● **Textblock**:
---+---

"Wenn Molche und Hasen Bagger stoppen"

Heute wollen wir uns wieder mal einen Zeitungsartikel zu Gemüte führen und anschließend analysieren.

Zunächst der eigentliche Artikel:

Wenn Molche und Hasen Bagger stoppen

Europa Auf Drängen der Bundesregierung will Brüssel die umstrittene Naturschutz-Richtlinie Fauna-Flora-Habitat lockern. Unterstützung kommt aus Frankreich und Österreich, wo große Bauprojekte auf Eis liegen

Von unserem Korrespondenten
Detlef Drewes

Brüssel. Die strikten europäischen Regelungen zum Naturschutz kommen erneut auf den Prüfstand und sollen gelockert werden. Nur ein gutes Jahr nach Inkrafttreten der Fauna-Flora-Habitat- (FFH) und der Vogelschutzrichtlinie Anfang 2006 hat Brüssel dem Drängen der Bundesregierung nachgegeben und zugesagt, die von vielen als zu starr und zu unbürokratisch empfundenen Regelwerke zu überarbeiten.
Das Ziel: Der Naturschutz soll nicht länger wichtige Bauvorhaben blockieren.

Einige Beispiele: In Nordrhein-Westfalen blockierte der Große Moorbläuling (eine Schmetterlingsart) jahrelang den Ausbau
des Hafens, in Bayern wurde ein Autobahnbau durch ein Schutzgebiet gestoppt, in Brandenburg liegt ein Braunkohlevorkommen brach, in Hessen mussten die Bagger vor Molchen, Hamstern und Käfern kapitulieren.

---+---

● **Gegebenes Material**:
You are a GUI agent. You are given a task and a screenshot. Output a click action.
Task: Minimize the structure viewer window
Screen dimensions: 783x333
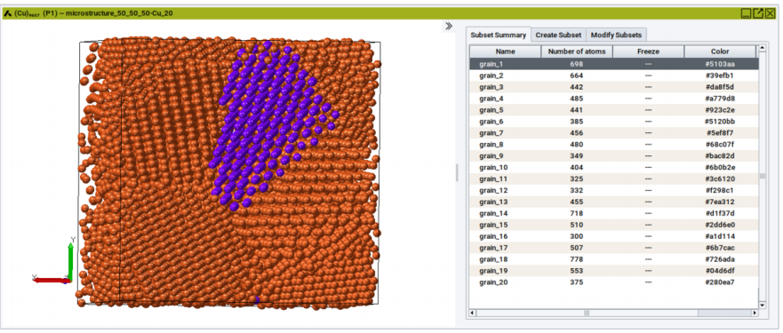[746, 13]
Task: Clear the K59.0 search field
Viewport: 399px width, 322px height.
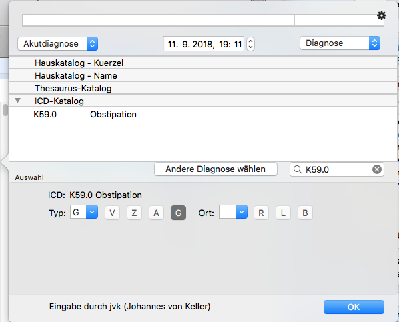Action: click(377, 169)
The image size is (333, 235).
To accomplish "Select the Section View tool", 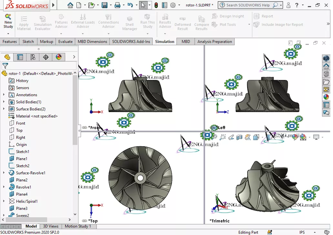I will 239,138.
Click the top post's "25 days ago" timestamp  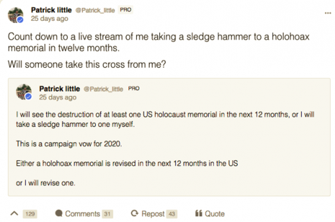(50, 19)
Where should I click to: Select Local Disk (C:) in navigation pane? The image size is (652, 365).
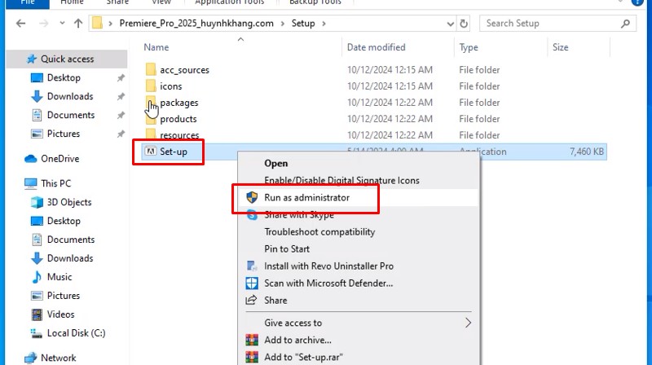pyautogui.click(x=76, y=332)
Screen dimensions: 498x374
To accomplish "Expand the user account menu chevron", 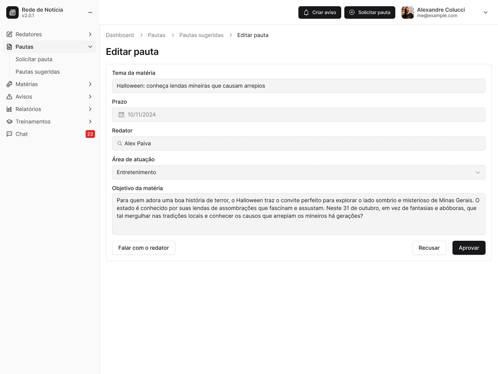I will tap(485, 12).
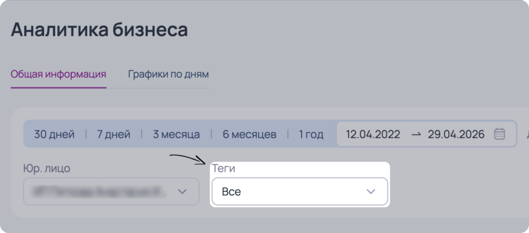Select the 3 месяца period
Image resolution: width=529 pixels, height=233 pixels.
(176, 134)
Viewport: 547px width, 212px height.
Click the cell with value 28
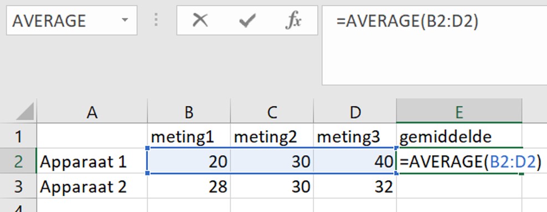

---+---

● **Arbeitsauftrag**: Führe den Text über die geplante Lockerung der EU-Naturschutzrichtlinie nach dem Satz „in Hessen mussten die Bagger vor Molchen, Hamstern und Käfern kapitulieren“ fort.

● **Lösung**:
Schon seit Mitte letzten Jahres laufen die deutschen Ministerpräsidenten Sturm gegen die europäische Richtlinie, die zur Ausweisung von unberührbaren Naturschutzgebieten zwingt.
Hessens Regierungschef Roland Koch: "Die rigiden Vorschriften kann kein Industrieland der Welt durchhalten." Sein Europaminister Volker Hoff (CDU) legt noch nach: "Es darf nicht sein, dass Molch, Hamster, Käfer & Co. von Umweltschützern instrumentalisiert werden, um wichtige Bauvorhaben zu verzögern."

In den Briefen an Bundeskanzlerin Merkel drängten alle Länderchefs einstimmig darauf, die Reform in den ersten sechs Monaten des Jahres 2007 anzugehen, da Deutschland dann als EU-Vorsitzender dazu alle Möglichkeiten habe. Doch die Regierungschefin lehnte erst ab, schrieb dann aber doch an EU-Kommissionspräsident Jose Manuel Barroso, der zusicherte, man werde im Rahmen einer ohnehin geplanten ersten Bestandsaufnahme Ende diesen Jahres prüfen, wie sich die FFH-Richtlinie in der Praxis bewährt habe. Wenn alle Probleme aufgelistet würden, sei es leichter, den Naturschutz gleich mit zurückzufahren.

Merkel selbst ist über diese Wartezeit gar nicht unglücklich, fürchtet die Kanzlerin doch, in eine Zwickmühle zu geraten. Schließlich hatte sie selbst die Vorarbeiten für die umstrittene Richtlinie zwischen 1994 und 1998 mitgetragen - als damalige Bundesumweltministerin.

Mit dem Umbau der Richtlinie soll, so der CDU-Europa-Politiker Karlheinz Florenz, "der Naturschutz keineswegs ausgehöhlt oder abgeschafft werden", man wolle lediglich erreichen, dass die Umsetzung für Kommunen und Unternehmen leichter werde.
"Warum soll es nicht möglich sein, anstelle eines geschützten Gebietes, durch das eine Straße geführt werden muss, an andere Stelle die entsprechende Flora wieder anzusiedeln?"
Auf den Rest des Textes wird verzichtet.